** BEGIN Supplied data **

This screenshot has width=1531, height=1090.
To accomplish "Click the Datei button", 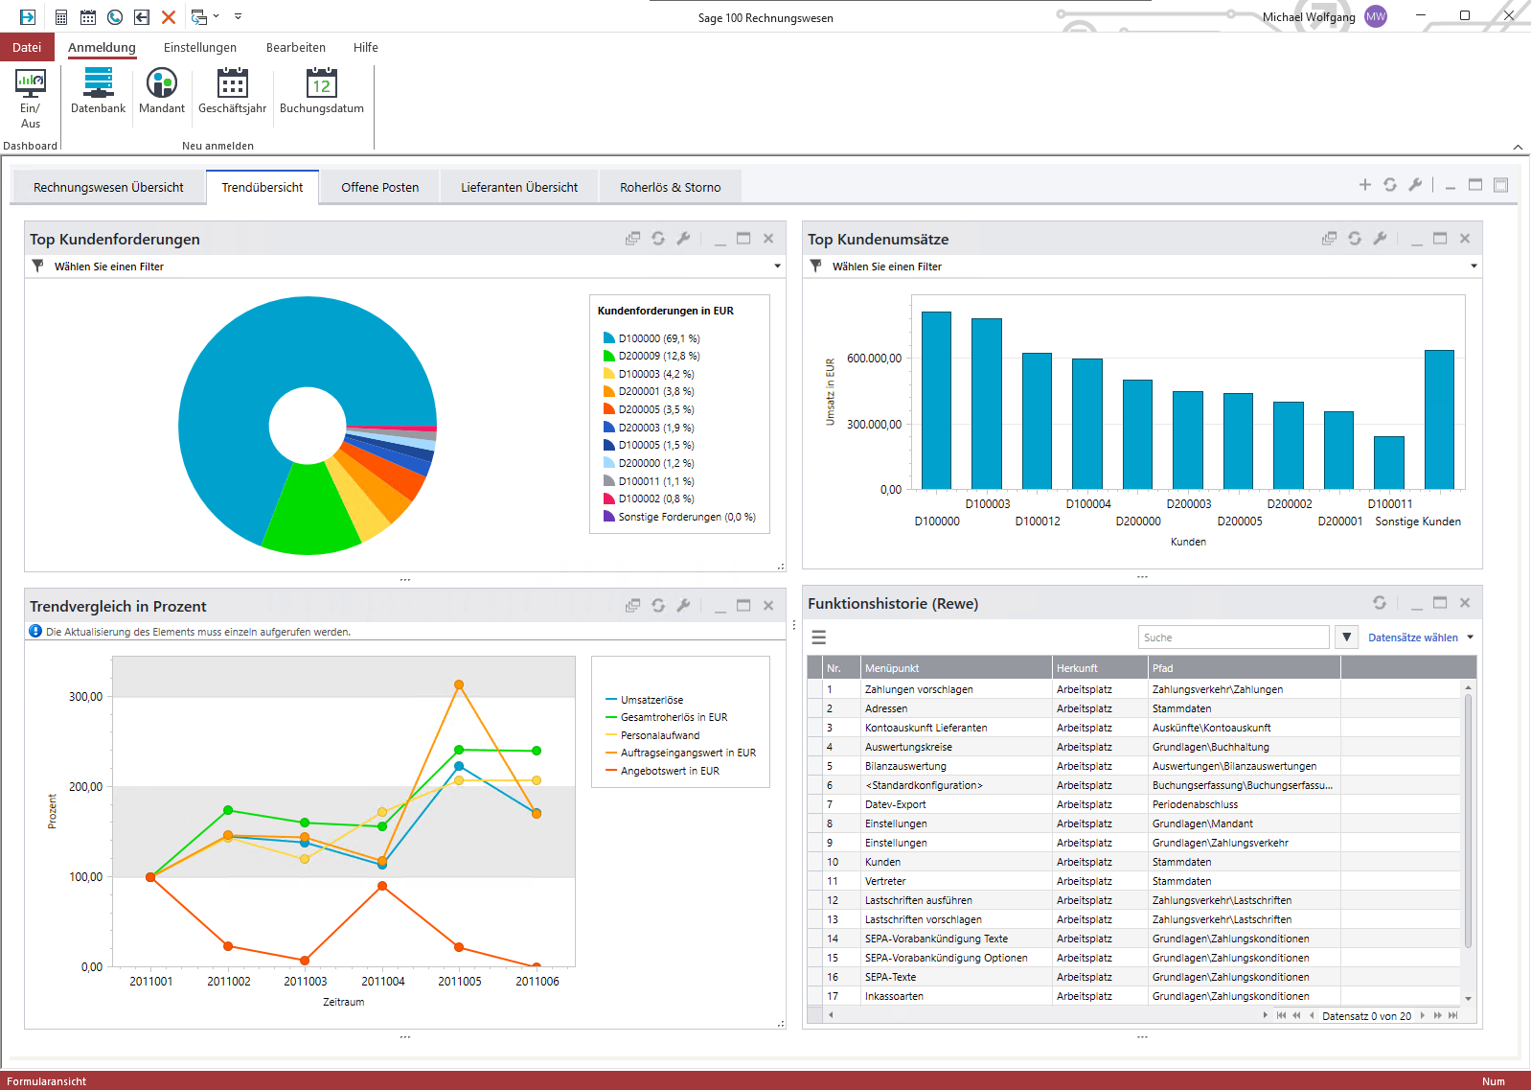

** END Supplied data **
** BEGIN Supplied data **

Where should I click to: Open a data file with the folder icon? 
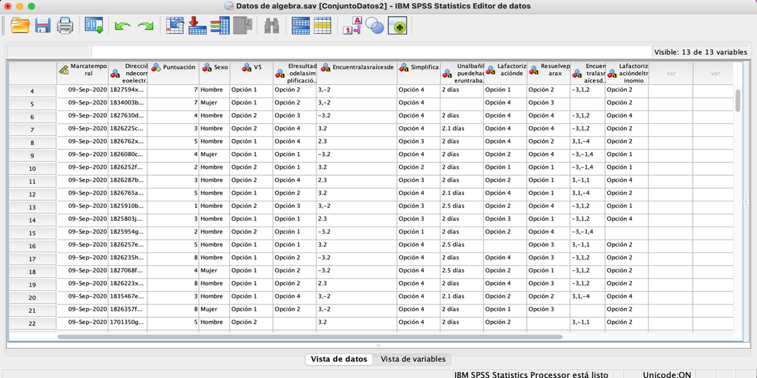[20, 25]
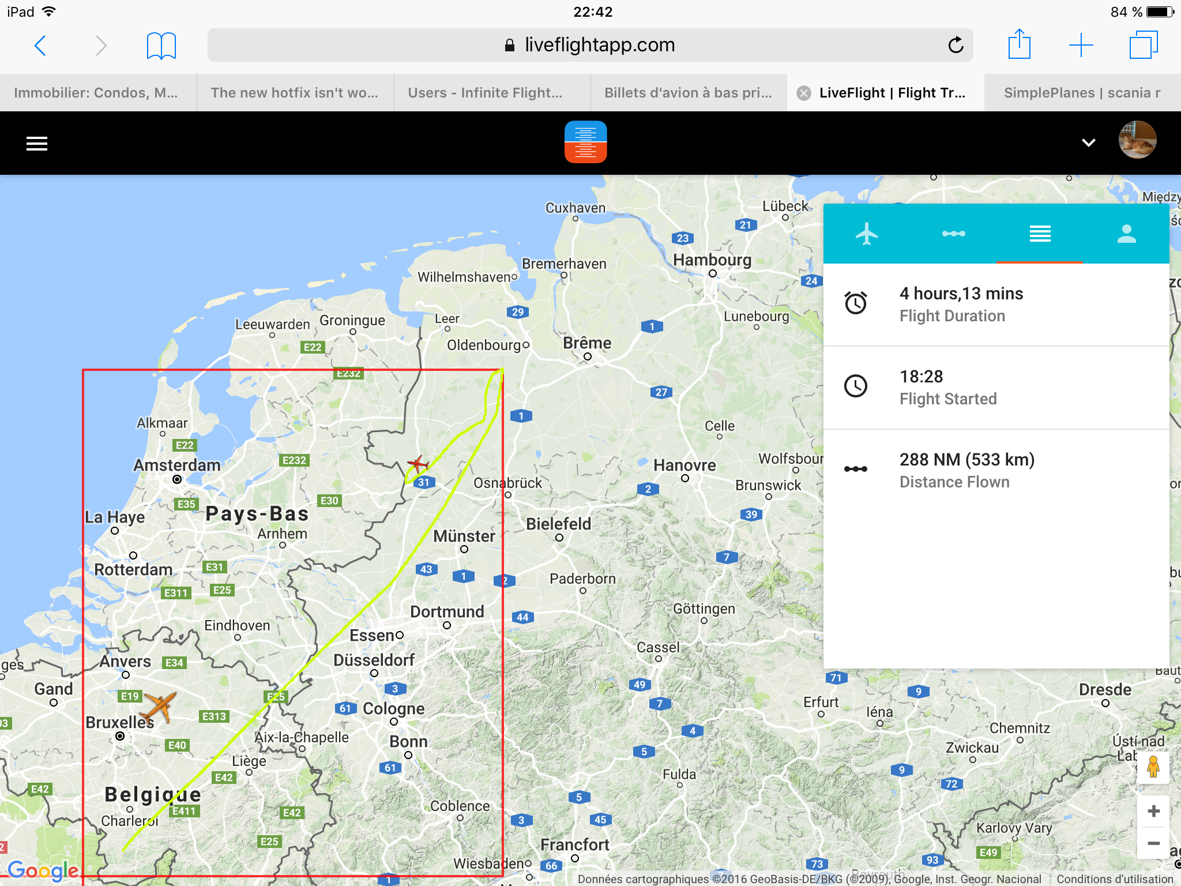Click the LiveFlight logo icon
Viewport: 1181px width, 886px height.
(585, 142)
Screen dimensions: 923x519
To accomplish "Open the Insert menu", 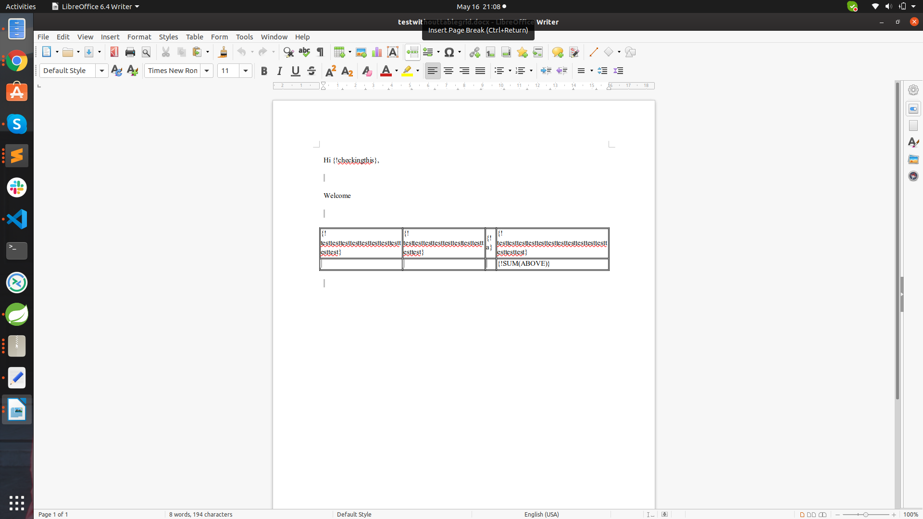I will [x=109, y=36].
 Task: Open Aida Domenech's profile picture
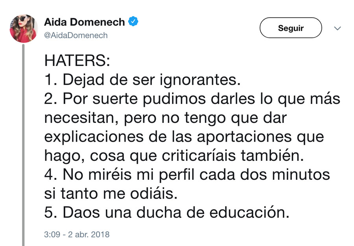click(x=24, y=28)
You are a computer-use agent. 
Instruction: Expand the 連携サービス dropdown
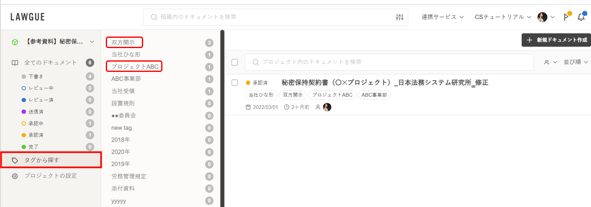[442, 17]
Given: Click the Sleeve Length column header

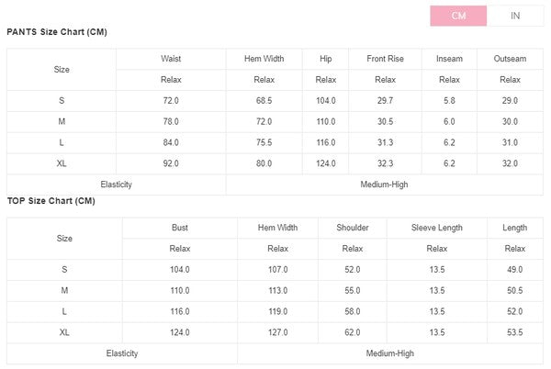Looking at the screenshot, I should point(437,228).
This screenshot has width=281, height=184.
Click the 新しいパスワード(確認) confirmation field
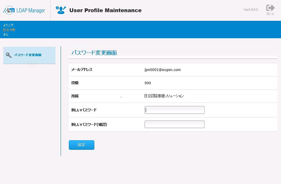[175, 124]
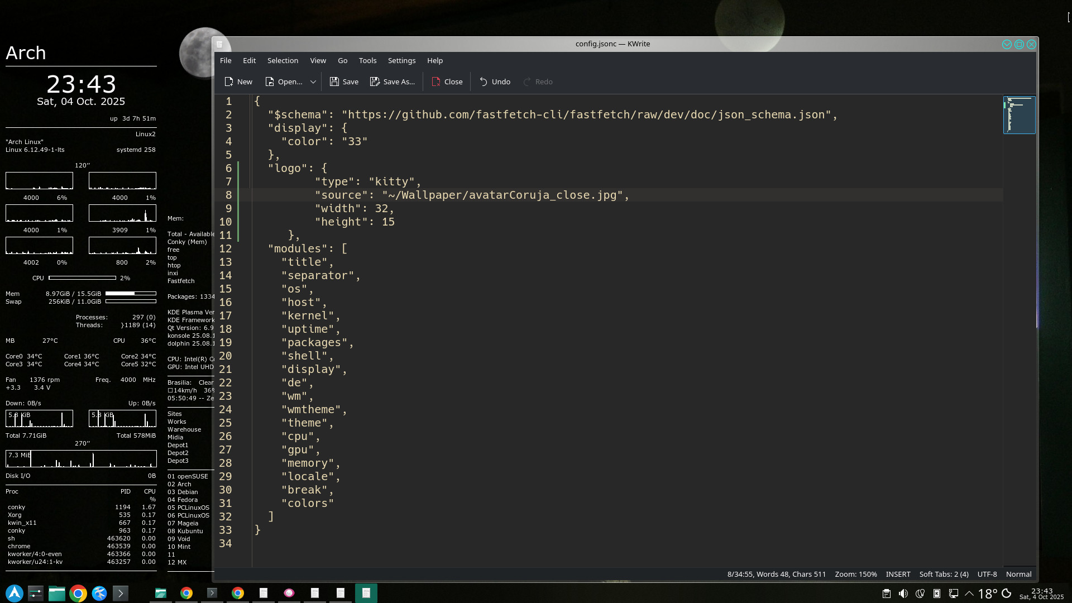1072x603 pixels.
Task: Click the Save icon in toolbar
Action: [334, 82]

** END Supplied data **

● Task
Rewrite only the lines from the one containing "You are a computer-use agent." through the one containing "Action: [334, 82]", replacing "column header" with "table heading" and keeping everything else unchanged. Leave the pictures out.

● Response for this exercise
You are a computer-use agent. 
Instruction: Expand the 連携サービス dropdown
[442, 17]
Given: Click the Sleeve Length table heading

Looking at the screenshot, I should point(437,228).
This screenshot has width=281, height=184.
Click the 新しいパスワード(確認) confirmation field
[175, 124]
1072x603 pixels.
Task: Click the Save icon in toolbar
Action: [334, 82]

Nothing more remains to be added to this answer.